The US exchange operator announced on January 9 that 91 percent of shareholders had accepted its offer for the firm, which values Cinnober at around $220 million. Nasdaq had been forced to revise its offer in late December 2017, after a number of holdout investors said the original asking price had been too low. With its existing holdings, Nasdaq now controls just over 98 percent of the company’s issued shares.

The acquisition of Cinnober comes after a lengthy period of disruption for the vendor, which specializes in post-trade software and counts leading exchange groups among its client base. Cinnober had been struggling with the performance of certain business lines, and its CEO, Veronica Augustsson, departed in the first half of 2018, following a weak 2017 report that saw the firm post a loss of SEK 97.6 million ($10.7 million). Peter Lenardos, a former bank analyst at RBC Capital Markets, took over the reins in August and has implemented a cost-cutting plan, which has seen the cost base reduced by 20.6 percent quarter-on-quarter.

Nasdaq also serves similar client segments in terms of exchange, clearinghouse and surveillance software. A spokesman for Nasdaq says that the company will be integrated with its existing Market Technology business, which effectively serves as its vendor arm.

“Cinnober’s technology, talent, and development capabilities will enable Nasdaq to accelerate strategic initiatives to both extend the breadth and depth of the market infrastructure technology stack and expand into new industries—including segments outside of capital markets,” Lars Ottersgård, head of Market Technology at Nasdaq, tells WatersTechnology. “Cinnober’s client base will also expand Nasdaq’s robust ecosystem of capital markets constituents and further deliver its technology to the markets.”

Under the terms of the revised offer, Nasdaq will pay SEK 87 ($9.62) in cash for each share, and SEK 121 ($13.37) in cash for each warrant. Initially, Nasdaq had offered SEK 75 ($8.29) per share and SEK 85 ($9.39) per warrant. Under the terms of the revised offer, the deadline for acceptance was also extended to January 9, 2019.

With the 91-percent mark reached, Nasdaq says it will commence a settlement on January 17 and initiate a compulsory purchase of any outstanding shares—however, it will allow shareholders who have not yet tendered their holdings to redeem them under the revised offer until January 30. Following that process, Nasdaq will delist Cinnober from Nasdaq First North, their Stockholm-based venue that is part of Nasdaq Nordic.

One possible hurdle remains in the form of a review being conducted by the Competition and Markets Authority (CMA), the UK’s antitrust body. The CMA is currently assessing the deal to determine whether it will initiate an in-depth investigation of competition concerns relating to Cinnober’s acquisition, known as a Phase II inquiry.

If the CMA decides that the deal is anticompetitive, Nasdaq could be forced to divest elements of Cinnober’s business as a remedy to regulatory concerns.

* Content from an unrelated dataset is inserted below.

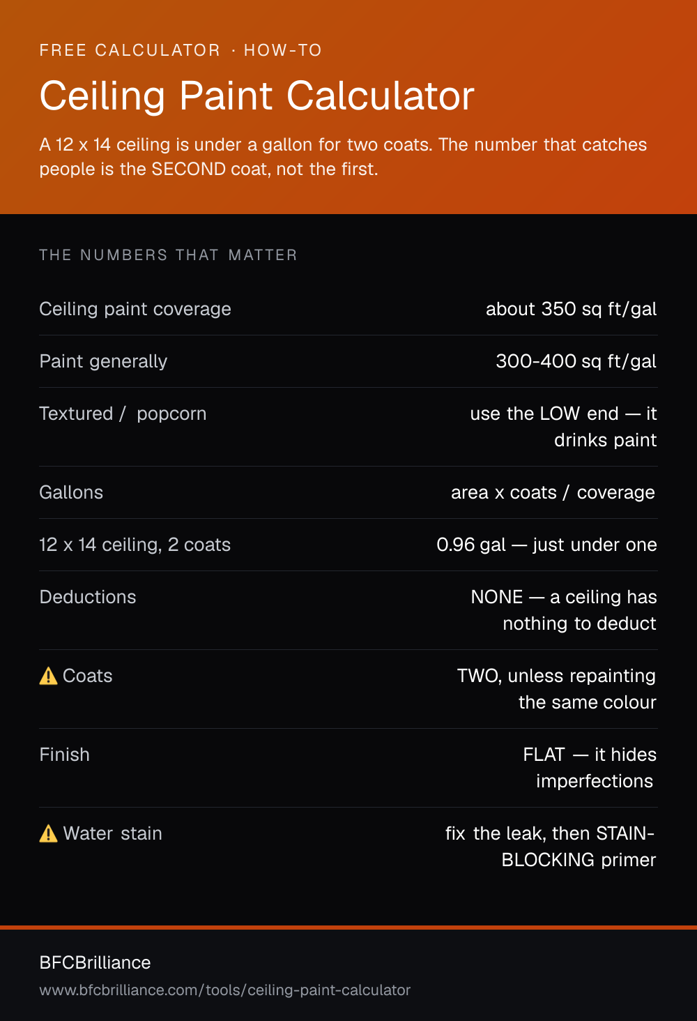
Task: Select the 12 x 14 ceiling, 2 coats label
Action: [135, 545]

Sources indicate that this could include Cinnober’s surveillance business, which directly competes with Nasdaq’s popular Smarts platform, and which was brought into the Cinnober stable after its 2017 acquisition of Ancoa.

However, while the CMA is not due to publish a decision until February 9, Nasdaq took the unusual step of removing the successful outcome of regulatory investigations, such as the CMA’s inquiry, as a precondition for the closure of the deal in its revised offer. Sources close to both firms say that this suggests they are confident of a positive outcome.